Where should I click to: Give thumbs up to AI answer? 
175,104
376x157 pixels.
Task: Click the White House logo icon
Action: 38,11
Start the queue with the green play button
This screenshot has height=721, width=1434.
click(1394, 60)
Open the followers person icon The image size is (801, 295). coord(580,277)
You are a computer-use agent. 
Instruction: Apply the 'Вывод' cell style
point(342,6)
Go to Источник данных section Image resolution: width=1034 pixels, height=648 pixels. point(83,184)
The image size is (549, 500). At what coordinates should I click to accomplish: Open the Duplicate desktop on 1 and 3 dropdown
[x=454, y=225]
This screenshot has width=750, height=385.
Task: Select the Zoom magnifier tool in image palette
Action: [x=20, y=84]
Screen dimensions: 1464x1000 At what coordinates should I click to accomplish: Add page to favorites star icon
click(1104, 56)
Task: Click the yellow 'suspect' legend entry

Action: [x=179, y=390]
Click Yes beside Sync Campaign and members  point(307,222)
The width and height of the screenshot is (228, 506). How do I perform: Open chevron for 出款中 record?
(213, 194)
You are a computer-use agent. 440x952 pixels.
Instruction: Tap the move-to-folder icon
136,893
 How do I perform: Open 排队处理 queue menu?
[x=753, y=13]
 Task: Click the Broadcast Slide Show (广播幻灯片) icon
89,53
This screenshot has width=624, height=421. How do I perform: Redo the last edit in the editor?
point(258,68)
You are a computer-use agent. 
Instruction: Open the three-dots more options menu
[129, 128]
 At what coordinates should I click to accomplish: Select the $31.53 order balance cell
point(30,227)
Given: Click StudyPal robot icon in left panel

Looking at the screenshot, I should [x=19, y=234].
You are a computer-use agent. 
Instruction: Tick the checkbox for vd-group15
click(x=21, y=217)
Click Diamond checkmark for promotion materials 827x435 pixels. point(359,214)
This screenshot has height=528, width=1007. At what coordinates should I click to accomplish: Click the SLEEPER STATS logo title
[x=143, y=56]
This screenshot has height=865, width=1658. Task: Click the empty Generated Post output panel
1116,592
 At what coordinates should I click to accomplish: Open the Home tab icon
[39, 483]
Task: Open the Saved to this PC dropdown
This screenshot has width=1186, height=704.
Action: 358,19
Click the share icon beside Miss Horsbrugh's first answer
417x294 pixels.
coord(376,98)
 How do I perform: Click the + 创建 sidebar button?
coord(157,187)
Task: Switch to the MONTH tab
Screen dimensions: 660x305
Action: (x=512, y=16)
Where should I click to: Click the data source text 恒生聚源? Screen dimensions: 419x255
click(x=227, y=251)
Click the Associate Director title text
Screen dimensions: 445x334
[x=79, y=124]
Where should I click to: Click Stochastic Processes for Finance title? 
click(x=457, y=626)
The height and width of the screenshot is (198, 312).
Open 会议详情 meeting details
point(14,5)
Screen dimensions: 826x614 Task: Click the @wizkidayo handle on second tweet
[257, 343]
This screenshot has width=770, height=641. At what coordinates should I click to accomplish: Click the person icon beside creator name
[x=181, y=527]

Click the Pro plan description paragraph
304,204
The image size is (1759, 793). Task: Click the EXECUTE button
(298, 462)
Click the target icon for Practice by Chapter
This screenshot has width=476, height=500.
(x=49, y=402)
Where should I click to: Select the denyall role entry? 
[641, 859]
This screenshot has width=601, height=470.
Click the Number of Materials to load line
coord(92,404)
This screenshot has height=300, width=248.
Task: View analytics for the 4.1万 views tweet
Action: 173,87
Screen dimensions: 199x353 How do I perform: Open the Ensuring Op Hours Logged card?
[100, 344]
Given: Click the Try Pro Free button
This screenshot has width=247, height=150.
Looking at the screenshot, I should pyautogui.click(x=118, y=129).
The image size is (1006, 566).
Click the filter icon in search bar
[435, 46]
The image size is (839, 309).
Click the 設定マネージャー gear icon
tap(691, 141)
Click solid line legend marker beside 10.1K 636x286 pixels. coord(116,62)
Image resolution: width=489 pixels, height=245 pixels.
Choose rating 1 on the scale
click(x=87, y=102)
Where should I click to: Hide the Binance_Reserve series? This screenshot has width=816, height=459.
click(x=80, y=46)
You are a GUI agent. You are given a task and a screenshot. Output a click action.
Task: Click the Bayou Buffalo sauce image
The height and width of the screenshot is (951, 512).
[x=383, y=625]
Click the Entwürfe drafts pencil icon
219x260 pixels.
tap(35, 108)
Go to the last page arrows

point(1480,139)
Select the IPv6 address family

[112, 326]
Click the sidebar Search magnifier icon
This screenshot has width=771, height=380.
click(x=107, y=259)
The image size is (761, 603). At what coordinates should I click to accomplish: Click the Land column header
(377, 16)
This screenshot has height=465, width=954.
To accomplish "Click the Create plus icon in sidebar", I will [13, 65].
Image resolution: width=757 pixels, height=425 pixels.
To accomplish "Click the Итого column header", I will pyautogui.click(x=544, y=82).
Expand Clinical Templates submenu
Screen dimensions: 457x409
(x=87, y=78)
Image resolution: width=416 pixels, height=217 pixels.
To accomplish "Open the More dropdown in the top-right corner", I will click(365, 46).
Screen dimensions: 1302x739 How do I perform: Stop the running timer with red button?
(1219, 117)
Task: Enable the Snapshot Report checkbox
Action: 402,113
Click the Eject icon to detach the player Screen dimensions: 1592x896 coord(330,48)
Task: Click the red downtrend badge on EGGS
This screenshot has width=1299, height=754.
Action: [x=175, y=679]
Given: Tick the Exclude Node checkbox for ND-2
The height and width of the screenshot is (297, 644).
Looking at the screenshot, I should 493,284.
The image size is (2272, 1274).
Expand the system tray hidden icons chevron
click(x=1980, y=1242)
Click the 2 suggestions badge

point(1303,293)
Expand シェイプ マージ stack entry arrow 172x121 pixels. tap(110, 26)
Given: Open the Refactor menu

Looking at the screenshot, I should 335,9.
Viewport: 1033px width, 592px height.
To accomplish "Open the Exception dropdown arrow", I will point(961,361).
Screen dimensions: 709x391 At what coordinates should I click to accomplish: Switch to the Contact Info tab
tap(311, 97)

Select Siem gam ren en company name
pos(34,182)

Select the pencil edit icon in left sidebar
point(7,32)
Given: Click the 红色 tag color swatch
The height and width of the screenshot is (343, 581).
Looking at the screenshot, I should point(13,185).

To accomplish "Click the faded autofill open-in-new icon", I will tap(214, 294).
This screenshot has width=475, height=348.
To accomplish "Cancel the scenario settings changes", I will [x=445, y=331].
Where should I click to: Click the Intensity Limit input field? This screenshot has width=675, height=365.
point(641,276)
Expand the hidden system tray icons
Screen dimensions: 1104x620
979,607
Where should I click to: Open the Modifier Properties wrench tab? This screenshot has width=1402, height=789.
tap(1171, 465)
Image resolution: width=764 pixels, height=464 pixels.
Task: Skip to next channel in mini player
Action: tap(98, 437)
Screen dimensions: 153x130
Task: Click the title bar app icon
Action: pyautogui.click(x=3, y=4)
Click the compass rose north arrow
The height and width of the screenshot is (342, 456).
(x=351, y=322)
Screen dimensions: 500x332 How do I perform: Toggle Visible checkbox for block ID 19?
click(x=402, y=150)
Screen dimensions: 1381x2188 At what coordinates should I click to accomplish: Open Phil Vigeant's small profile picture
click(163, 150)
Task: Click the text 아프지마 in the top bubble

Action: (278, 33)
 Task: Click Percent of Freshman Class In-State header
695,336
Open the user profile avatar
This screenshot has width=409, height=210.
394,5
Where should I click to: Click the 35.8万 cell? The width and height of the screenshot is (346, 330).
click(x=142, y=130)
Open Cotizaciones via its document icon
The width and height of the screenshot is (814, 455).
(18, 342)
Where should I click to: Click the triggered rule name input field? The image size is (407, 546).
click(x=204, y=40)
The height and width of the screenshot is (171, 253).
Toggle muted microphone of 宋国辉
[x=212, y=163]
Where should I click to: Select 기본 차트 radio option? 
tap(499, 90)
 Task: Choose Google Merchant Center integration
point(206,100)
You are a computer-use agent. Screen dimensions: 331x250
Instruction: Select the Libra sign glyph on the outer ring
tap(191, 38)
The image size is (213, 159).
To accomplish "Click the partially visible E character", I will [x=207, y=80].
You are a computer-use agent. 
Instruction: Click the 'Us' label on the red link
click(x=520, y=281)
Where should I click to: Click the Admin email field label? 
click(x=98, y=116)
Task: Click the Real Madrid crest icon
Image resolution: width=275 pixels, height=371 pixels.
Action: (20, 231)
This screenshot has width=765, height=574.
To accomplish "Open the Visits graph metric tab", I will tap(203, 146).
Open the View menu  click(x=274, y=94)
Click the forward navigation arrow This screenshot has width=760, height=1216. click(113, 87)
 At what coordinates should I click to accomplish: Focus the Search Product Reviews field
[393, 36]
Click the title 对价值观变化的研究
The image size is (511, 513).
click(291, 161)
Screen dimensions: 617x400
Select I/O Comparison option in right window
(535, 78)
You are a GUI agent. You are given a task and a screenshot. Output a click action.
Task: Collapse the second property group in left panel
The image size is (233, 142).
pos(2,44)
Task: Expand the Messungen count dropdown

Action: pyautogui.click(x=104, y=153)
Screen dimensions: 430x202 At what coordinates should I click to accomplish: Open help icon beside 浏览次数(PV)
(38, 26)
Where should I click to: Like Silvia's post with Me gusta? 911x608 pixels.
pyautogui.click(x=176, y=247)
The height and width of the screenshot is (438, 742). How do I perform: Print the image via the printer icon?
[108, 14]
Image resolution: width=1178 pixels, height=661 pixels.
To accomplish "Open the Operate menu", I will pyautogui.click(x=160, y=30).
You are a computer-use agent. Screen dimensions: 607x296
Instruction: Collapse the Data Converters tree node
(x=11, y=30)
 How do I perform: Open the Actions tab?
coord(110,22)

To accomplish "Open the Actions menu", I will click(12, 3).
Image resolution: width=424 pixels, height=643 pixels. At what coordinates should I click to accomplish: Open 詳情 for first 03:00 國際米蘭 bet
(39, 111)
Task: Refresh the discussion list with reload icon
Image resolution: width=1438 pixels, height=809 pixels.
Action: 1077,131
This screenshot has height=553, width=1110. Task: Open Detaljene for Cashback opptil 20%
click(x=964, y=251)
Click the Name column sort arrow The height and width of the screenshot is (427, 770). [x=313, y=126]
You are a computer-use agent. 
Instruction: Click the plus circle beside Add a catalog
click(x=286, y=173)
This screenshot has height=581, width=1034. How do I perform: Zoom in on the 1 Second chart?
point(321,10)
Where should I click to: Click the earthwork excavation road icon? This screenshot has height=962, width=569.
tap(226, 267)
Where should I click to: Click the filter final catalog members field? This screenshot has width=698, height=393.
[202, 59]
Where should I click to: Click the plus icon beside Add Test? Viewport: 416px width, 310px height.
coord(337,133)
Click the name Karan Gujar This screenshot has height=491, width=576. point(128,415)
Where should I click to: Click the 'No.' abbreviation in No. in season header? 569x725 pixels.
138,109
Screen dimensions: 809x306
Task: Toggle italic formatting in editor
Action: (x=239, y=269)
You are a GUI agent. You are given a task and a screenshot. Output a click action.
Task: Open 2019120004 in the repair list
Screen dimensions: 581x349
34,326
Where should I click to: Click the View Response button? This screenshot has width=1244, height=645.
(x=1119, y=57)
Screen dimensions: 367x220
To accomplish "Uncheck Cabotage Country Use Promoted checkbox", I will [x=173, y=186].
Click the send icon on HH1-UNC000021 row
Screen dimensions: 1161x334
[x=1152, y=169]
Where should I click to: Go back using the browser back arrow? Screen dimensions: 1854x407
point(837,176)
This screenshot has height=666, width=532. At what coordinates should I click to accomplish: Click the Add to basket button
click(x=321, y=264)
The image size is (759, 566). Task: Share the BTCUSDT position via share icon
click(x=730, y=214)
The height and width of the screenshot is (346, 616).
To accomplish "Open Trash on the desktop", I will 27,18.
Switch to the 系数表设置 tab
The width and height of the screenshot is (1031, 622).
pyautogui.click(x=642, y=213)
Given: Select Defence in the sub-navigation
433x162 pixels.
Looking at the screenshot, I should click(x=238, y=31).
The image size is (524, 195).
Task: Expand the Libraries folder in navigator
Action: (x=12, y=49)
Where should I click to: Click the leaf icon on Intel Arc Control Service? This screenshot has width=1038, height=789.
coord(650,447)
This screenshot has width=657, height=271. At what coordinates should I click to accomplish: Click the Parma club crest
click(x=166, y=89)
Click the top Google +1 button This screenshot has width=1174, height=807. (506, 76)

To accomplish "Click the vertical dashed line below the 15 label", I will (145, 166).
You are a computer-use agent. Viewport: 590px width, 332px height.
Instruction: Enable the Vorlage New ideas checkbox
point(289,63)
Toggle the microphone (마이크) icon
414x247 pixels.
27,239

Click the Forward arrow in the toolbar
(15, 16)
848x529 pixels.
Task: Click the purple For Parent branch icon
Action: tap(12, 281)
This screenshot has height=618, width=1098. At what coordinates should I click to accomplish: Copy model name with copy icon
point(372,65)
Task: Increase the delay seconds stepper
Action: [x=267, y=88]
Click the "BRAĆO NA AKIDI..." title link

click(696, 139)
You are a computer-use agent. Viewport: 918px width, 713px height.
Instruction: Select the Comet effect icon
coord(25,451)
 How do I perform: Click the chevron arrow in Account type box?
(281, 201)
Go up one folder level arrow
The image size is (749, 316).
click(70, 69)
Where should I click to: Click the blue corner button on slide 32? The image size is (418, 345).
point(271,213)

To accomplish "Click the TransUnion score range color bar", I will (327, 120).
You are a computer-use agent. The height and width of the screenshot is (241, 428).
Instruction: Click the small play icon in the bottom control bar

| Exercise instructions |
Give only the number of lines in the items above that contain the string "Collapse", counting an occurrence only when its case matches.

| Written answer |
2